Re: [PATCH] ibmvscsi: fix race potential race after loss of transport

From: Tyrel Datwyler
Date: Wed Oct 28 2020 - 21:28:45 EST


On 10/27/20 10:21 PM, Michael Ellerman wrote:
> Tyrel Datwyler <tyreld@xxxxxxxxxxxxx> writes:
>> After a loss of tranport due to an adatper migration or crash/disconnect from
>> the host partner there is a tiny window where we can race adjusting the
>> request_limit of the adapter. The request limit is atomically inc/dec to track
>> the number of inflight requests against the allowed limit of our VIOS partner.
>> After a transport loss we set the request_limit to zero to reflect this state.
>> However, there is a window where the adapter may attempt to queue a command
>> because the transport loss event hasn't been fully processed yet and
>> request_limit is still greater than zero. The hypercall to send the event will
>> fail and the error path will increment the request_limit as a result. If the
>> adapter processes the transport event prior to this increment the request_limit
>> becomes out of sync with the adapter state and can result in scsi commands being
>> submitted on the now reset connection prior to an SRP Login resulting in a
>> protocol violation.
>>
>> Fix this race by protecting request_limit with the host lock when changing the
>> value via atomic_set() to indicate no transport.
>>
>> Signed-off-by: Tyrel Datwyler <tyreld@xxxxxxxxxxxxx>
>> ---
>> drivers/scsi/ibmvscsi/ibmvscsi.c | 36 +++++++++++++++++++++++---------
>> 1 file changed, 26 insertions(+), 10 deletions(-)
>>
>> diff --git a/drivers/scsi/ibmvscsi/ibmvscsi.c b/drivers/scsi/ibmvscsi/ibmvscsi.c
>> index b1f3017b6547..188ed75417a5 100644
>> --- a/drivers/scsi/ibmvscsi/ibmvscsi.c
>> +++ b/drivers/scsi/ibmvscsi/ibmvscsi.c
>> @@ -806,6 +806,22 @@ static void purge_requests(struct ibmvscsi_host_data *hostdata, int error_code)
>> spin_unlock_irqrestore(hostdata->host->host_lock, flags);
>> }
>>
>> +/**
>> + * ibmvscsi_set_request_limit - Set the adapter request_limit in response to
>> + * an adapter failure, reset, or SRP Login.
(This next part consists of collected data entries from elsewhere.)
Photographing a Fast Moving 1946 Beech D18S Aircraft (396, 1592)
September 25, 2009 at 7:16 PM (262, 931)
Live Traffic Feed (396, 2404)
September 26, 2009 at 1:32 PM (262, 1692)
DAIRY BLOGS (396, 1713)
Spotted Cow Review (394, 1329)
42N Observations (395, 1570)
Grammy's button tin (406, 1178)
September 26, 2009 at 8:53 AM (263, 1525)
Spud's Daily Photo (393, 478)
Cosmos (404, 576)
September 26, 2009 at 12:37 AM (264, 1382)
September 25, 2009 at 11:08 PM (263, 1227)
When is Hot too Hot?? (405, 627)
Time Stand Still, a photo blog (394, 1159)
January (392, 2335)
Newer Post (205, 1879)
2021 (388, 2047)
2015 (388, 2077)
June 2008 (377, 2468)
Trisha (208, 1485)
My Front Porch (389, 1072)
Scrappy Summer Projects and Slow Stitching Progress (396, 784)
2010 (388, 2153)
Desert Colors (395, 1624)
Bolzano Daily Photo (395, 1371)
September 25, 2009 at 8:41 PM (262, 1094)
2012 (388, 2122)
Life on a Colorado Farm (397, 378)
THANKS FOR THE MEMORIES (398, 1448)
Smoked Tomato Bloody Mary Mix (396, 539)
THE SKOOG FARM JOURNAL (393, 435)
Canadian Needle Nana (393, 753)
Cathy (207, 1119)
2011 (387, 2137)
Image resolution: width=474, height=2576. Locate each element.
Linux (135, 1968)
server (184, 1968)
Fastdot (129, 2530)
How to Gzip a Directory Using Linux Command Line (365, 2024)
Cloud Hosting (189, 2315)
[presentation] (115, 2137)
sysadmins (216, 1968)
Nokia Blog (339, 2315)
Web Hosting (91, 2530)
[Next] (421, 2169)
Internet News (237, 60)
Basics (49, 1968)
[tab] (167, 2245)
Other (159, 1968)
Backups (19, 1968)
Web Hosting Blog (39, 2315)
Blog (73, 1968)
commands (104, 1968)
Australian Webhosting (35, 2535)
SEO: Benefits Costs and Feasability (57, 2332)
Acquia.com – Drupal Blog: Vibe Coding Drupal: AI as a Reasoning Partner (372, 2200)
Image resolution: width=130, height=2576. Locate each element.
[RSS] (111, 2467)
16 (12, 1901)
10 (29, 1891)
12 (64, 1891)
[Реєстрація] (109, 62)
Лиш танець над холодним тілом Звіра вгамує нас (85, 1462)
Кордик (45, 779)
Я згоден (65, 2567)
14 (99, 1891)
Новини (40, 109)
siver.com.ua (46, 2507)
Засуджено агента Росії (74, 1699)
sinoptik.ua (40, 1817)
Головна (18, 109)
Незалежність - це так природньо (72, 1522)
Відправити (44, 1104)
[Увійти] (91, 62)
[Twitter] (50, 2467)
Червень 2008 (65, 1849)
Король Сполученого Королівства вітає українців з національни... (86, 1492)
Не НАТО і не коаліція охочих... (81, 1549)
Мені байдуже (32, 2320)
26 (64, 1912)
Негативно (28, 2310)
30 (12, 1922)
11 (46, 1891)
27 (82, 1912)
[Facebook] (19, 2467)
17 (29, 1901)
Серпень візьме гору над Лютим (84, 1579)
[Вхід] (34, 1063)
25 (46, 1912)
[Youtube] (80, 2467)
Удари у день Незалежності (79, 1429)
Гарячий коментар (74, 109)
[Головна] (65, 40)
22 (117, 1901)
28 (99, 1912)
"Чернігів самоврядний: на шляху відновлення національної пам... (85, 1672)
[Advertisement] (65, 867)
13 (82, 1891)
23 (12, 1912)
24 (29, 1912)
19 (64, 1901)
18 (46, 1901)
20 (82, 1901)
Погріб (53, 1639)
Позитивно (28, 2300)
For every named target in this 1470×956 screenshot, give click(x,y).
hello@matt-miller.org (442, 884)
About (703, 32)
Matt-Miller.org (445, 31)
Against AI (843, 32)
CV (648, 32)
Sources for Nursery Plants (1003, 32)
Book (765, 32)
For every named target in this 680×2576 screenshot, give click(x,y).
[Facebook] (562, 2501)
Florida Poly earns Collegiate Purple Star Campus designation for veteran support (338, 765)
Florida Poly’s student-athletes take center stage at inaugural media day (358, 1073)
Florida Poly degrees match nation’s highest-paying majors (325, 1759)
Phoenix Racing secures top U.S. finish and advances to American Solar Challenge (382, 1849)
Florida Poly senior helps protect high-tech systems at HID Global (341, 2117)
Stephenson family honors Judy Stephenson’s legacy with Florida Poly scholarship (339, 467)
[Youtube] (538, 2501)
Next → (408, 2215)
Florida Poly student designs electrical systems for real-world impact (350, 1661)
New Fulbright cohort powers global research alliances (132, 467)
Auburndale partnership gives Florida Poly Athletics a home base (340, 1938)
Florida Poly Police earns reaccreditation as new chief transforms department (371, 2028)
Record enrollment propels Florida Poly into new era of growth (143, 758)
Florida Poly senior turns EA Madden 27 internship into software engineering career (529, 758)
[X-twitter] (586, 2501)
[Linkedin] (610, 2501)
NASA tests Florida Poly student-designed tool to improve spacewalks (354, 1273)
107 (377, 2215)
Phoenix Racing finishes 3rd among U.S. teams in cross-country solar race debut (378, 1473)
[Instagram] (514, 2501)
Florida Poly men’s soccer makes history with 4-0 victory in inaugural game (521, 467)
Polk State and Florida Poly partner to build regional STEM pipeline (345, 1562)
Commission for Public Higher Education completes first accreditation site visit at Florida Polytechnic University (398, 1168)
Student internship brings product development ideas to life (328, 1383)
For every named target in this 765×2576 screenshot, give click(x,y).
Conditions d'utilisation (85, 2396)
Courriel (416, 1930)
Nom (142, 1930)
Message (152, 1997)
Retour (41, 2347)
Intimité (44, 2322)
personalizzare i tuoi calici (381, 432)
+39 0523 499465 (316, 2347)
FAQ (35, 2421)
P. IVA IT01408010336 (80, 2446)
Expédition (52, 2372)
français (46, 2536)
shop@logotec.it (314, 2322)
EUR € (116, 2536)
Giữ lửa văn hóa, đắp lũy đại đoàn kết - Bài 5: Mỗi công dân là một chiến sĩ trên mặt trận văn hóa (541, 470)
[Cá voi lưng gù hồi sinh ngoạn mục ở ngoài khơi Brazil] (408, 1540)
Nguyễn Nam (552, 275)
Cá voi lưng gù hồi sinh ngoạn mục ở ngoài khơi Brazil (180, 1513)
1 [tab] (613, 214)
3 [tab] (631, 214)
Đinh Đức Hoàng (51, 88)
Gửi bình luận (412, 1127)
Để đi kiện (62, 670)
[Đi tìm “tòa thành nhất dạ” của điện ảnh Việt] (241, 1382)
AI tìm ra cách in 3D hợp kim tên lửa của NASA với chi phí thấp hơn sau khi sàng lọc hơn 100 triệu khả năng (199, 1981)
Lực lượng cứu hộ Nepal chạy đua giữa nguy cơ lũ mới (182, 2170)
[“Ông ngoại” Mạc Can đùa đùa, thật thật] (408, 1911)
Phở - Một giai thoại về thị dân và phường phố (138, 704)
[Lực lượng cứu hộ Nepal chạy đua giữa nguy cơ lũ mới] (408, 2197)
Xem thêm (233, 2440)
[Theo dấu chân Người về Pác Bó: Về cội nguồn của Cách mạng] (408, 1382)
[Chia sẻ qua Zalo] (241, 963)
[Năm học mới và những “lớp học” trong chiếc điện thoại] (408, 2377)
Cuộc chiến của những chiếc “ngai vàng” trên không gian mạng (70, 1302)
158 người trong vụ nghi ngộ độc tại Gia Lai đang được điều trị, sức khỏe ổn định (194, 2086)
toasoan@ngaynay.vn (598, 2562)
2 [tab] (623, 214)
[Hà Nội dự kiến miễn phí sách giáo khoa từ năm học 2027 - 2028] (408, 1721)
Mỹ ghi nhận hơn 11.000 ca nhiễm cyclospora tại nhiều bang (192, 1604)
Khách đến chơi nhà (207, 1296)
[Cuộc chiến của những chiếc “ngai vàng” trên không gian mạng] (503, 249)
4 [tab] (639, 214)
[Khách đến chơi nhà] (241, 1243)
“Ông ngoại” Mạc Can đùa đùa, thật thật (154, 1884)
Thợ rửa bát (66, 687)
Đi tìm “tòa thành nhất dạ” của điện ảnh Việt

Done under host lock to prevent
>> + * race with scsi command submission.
>> + * @hostdata: adapter to adjust
>> + * @limit: new request limit
>> + */
>> +static void ibmvscsi_set_request_limit(struct ibmvscsi_host_data *hostdata, int limit)
>> +{
>> + unsigned long flags;
>> +
>> + spin_lock_irqsave(hostdata->host->host_lock, flags);
>> + atomic_set(&hostdata->request_limit, limit);
>> + spin_unlock_irqrestore(hostdata->host->host_lock, flags);
>> +}
>> +
>> /**
>> * ibmvscsi_reset_host - Reset the connection to the server
>> * @hostdata: struct ibmvscsi_host_data to reset
> ...
>> @@ -2137,12 +2153,12 @@ static void ibmvscsi_do_work(struct ibmvscsi_host_data *hostdata)
>> }
>>
>> hostdata->action = IBMVSCSI_HOST_ACTION_NONE;
>> + spin_unlock_irqrestore(hostdata->host->host_lock, flags);
>
> You drop the lock ...
>
>> if (rc) {
>> - atomic_set(&hostdata->request_limit, -1);
>> + ibmvscsi_set_request_limit(hostdata, -1);
>
> .. then retake it, then drop it again in ibmvscsi_set_request_limit().
>
> Which introduces the possibility that something else gets the lock
> before you can set the limit to -1.
>
> I'm not sure that's a bug, but it's not obviously correct either?

Yeah, I'd already moved the request_limit update into its own function before I
got to this case which made me a bit uneasy when I realized I had to drop the
lock because my new function takes the lock. However, we only need to protect
ourselves from from racing with queuecommand() which is locked for its entire
call. Further, if we've gotten here it means we were either resetting or
re-enabling the adapter which would have already set request_limit to zero. At
this point the transport was already gone and we've further failed to reset it.
Also, we've blocked any new scsi requests at this point.

-Tyrel

>
> cheers
>
>> dev_err(hostdata->dev, "error after %s\n", action);
>> }
>> - spin_unlock_irqrestore(hostdata->host->host_lock, flags);
>>
>> scsi_unblock_requests(hostdata->host);
>> }